Good ideas to control theft do exist, but the police here don't use them. Professional bands of thieves steal a lot of the bikes, so catching just a few of them could really reduce the problem. Why not try sting operations, with vulnerable-appearing riders on nice bikes equipped with hidden GPS devices. Trace the bike to wherever they hide or fence it, and recover a bunch of bikes and catch the band of thieves.

But police have told me they just don't or can't do sting operations.

Instead, the police have carried out what amounts to pointless harassment, by stopping cyclists on
Fighting crime or cyclists? Police take away racing bicycles
because the riders weren't carrying proof of ownership.
(Photo: Juan Carlos Zabala Humanez)
training rides and demanding they prove ownership of their bikes - and confisticating the bikes if they lack property papers. How many people carry around their bicycles' papers? And, bicycle property cards are widely faked.

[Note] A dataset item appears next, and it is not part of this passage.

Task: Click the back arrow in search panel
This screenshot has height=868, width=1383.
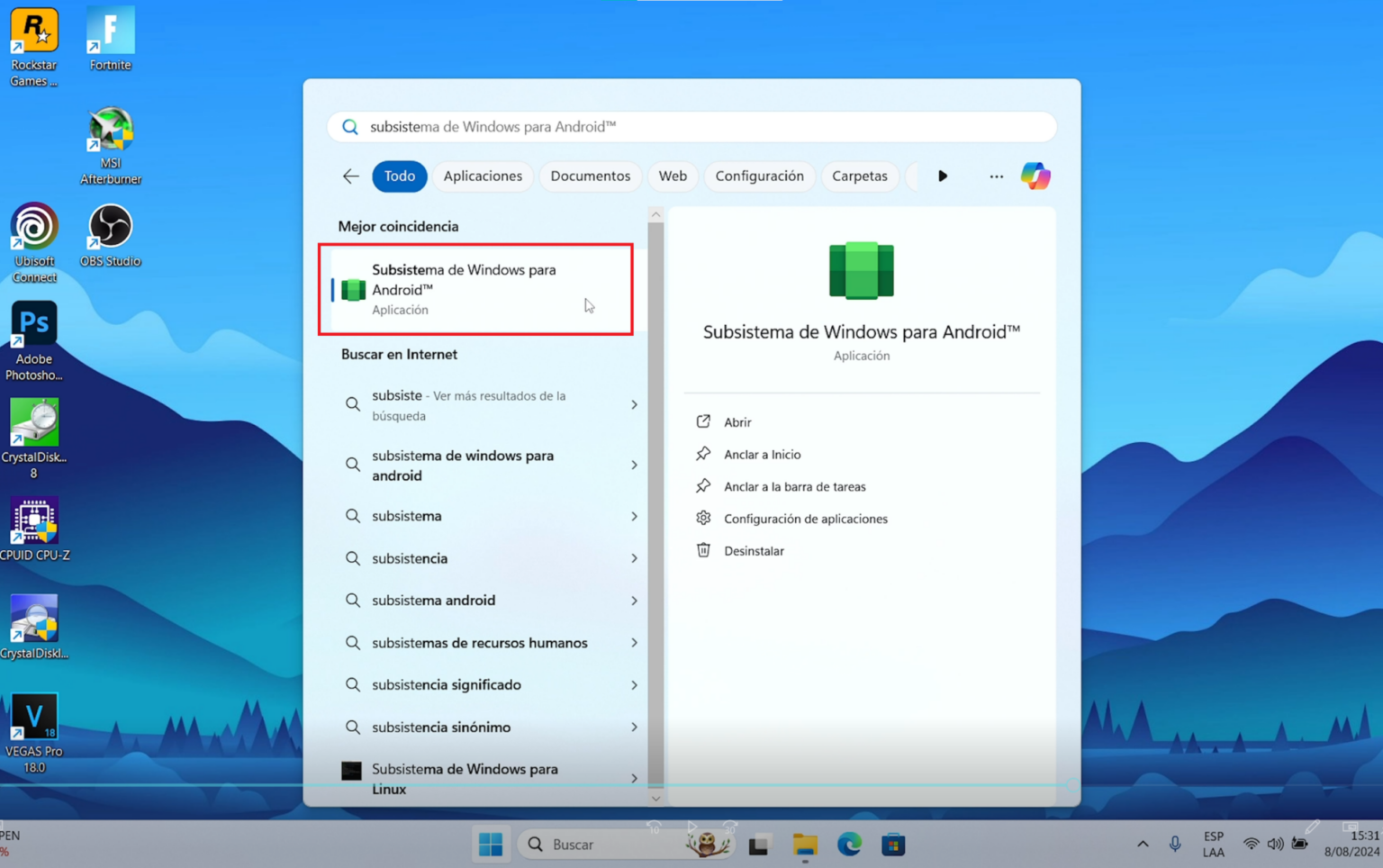Action: pos(350,176)
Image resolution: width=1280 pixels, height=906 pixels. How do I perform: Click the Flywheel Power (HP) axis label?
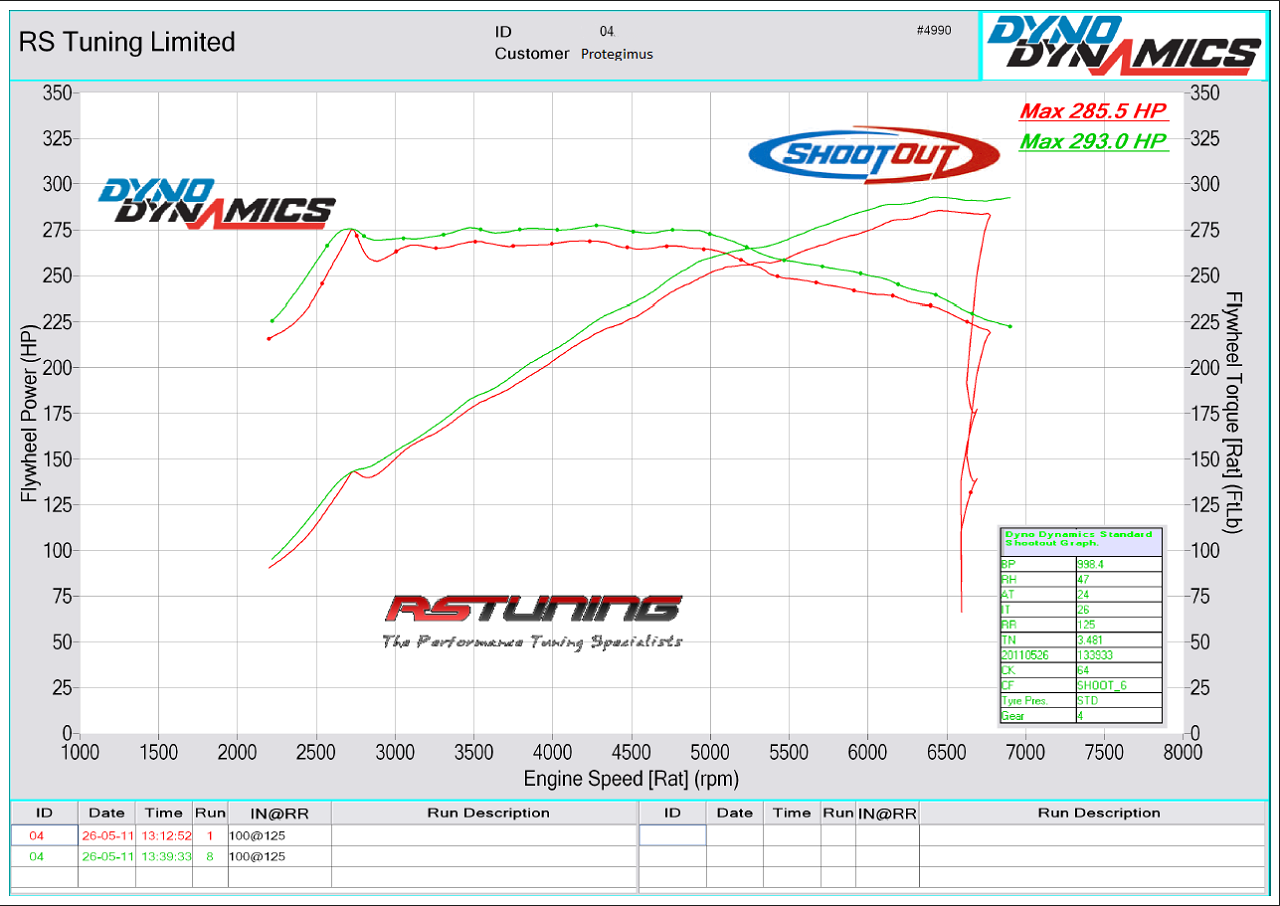pos(28,413)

"Oh, Colombia, where will end up with these injustices by those in power?" asks Juan Carlos Zabala Humanez, who posted this photo of police confisticating a bike during a training ride.

Finally, everybody knows where many stolen bikes end up - in the pawn shops, called compraventas, and a few other places offering nice bikes at absurdly low prices. A few years ago, one of our bikes got stolen from the doorway of Bogotá Bike Tours. I rode down Calle 13 and spotted it, still outside the shop where the thief had sold it. With lots of anger and threats of calling the cops, we obliged the shopowner to give back the bike. "I guess that's why the fellow wanted to sell it so fast," observed another man standing in the shop's door.

The best - and only - good idea I've seen recently is the Biciregistro web page, where you can list your stolen bike and used bicycle shoppers can check to see whether a bike is clean. But it will require participation.

By Mike Ceaser, of Bogotá Bike Tours

miércoles, 12 de junio de 2013

Bogotá's Bicycle Cemetery

Thousands of bicycles rust away. (Photo: ADN)
Thousands of bicycles, confisticated by police because of involvement in accidents or for some traffic offense, are piled up rusting away in the patios of Alamo. Most have been there for more than five years.

And they keep arriving - at the rate of three to five per day.

Why don't the owners retrieve them? There's lots of red tape, ADN reports. Perhaps they lack proof of ownership? Also, patios charges for the bikes's storage - almost 5,000 pesos for the first day, and then decreasing to only 100 pesos a day after a month passes. Eventually, the charges can be more than the value of a cheap bike. The bikes involved in accidents are held as potential legal evidence - altho it's difficult to see their court value, especially after suffering for months or years in the wind, rain and son.

In any case, it's a real tragedy.

Why not issue some decree to sell or give away the bikes after some waiting period, while they're still usable?

It's also worth asking why all those cars and buses which routinely break traffic and environmental laws never seem to get confisticated by the authorities.